Rivas também denuncia a forma das negociações para o Acordo. “O Acordo está sendo negociado de maneira secreta, sem consultar as nossas sociedades, parlamentos, nem organizações populares e diferentes setores que serão afetados, tão pouco houve consulta ao setor acadêmico. Os únicos documentos que se tornaram públicos não são definitivos e não dão conta de revelar o processo das negociações. Além do que surgiram a partir de vazamentos que foram compartilhados entre organizações parceiras. Esse Acordo busca beneficiar claramente às grandes empresas do Norte global e aos grupos de poder de agroexportadores do Mercosul”, destaca.
Oscar Rivas também denuncia o potencial de agravamento do envenenamento da terra, das águas, das pessoas. “Buscam fortalecer a mega agro-exportação de commodities, especialmente a soja. O Acordo vai aprofundar os problemas que o agronegócio já está produzindo e estão evidentes em nossa região: a expulsão de famílias agricultoras e indígenas de seus territórios tradicionais, o envenenamento por agrotóxicos das águas, da terra, a destruição das economias, a perda da soberania alimentar e uma crescente vulnerabilidade em nossos territórios”.

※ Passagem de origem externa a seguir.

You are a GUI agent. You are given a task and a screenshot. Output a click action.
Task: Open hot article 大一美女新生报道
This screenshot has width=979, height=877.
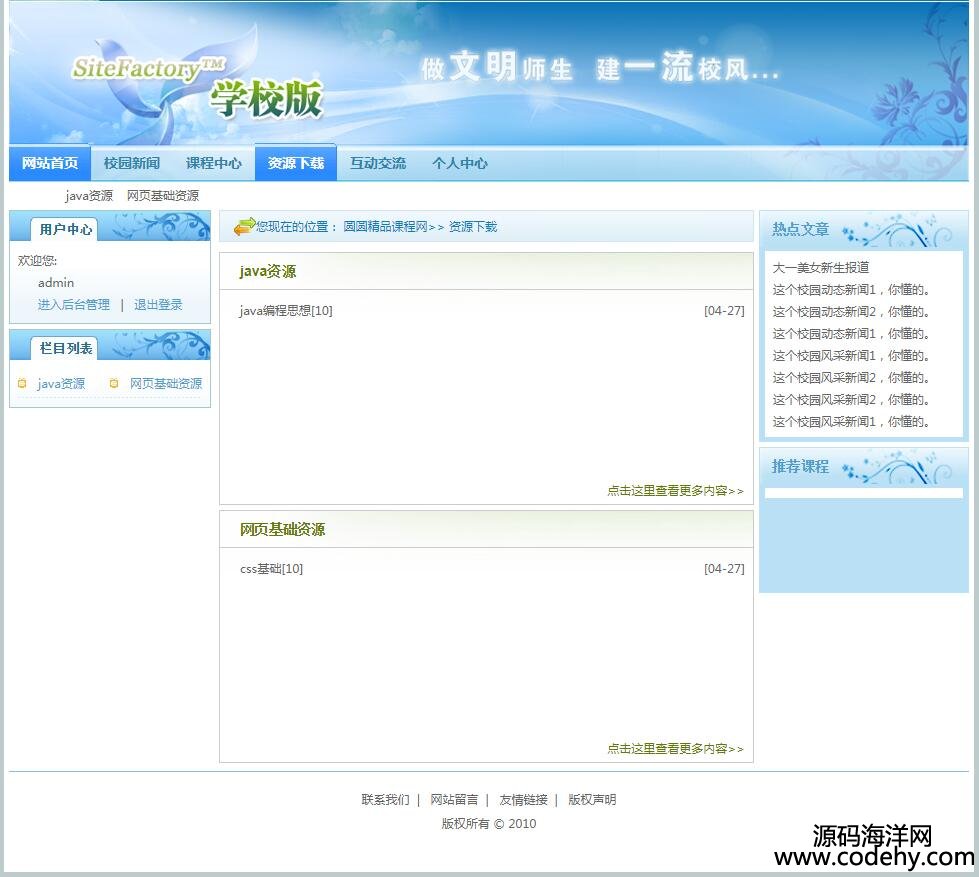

“Algo fundamental e que quase não falamos é o fato de que nossas sementes serão privatizadas, estarão proibidos a troca e a livre circulação e isso ocorrerá porque em matéria de propriedade intelectual estão negociando todos os aspectos dessa regulação”, alerta Rivas. A preocupação com a questão ambiental é uma simples declaração de princípios, o famoso Pacto Verde.
Caráter neoliberal
Há pontos no Acordo que trazem determinações injustas também relacionadas a restrições de medicamentos genéricos, o que claramente cerceará o direito à saúde já bastante deficiente nos países envolvidos, assim como seguirá enfraquecendo o avanço da ciência e da tecnologia na região.
“Queremos ressaltar que a política comercial da União Europeia é pesada, é de caráter neoliberal e, portanto, não pode oferecer soluções para as graves crises socioecológicas que enfrentamos. Ao contrário, consideramos que a agenda de livre comércio contribui para aumentar essas crises ao permitir uma maior concentração e controle dos sistemas de produção e consumo insustentáveis, que estão nas mãos das grandes empresas transnacionais. O neoliberalismo não tem como objetivo proteger a vida e os direitos, ao contrário, tem demonstrado atentar contra eles”, conclui Rivas ao ler um trecho da declaração divulgada pela Federação Amigos de la Tierra na América Latina e Caribe em maio de 2023.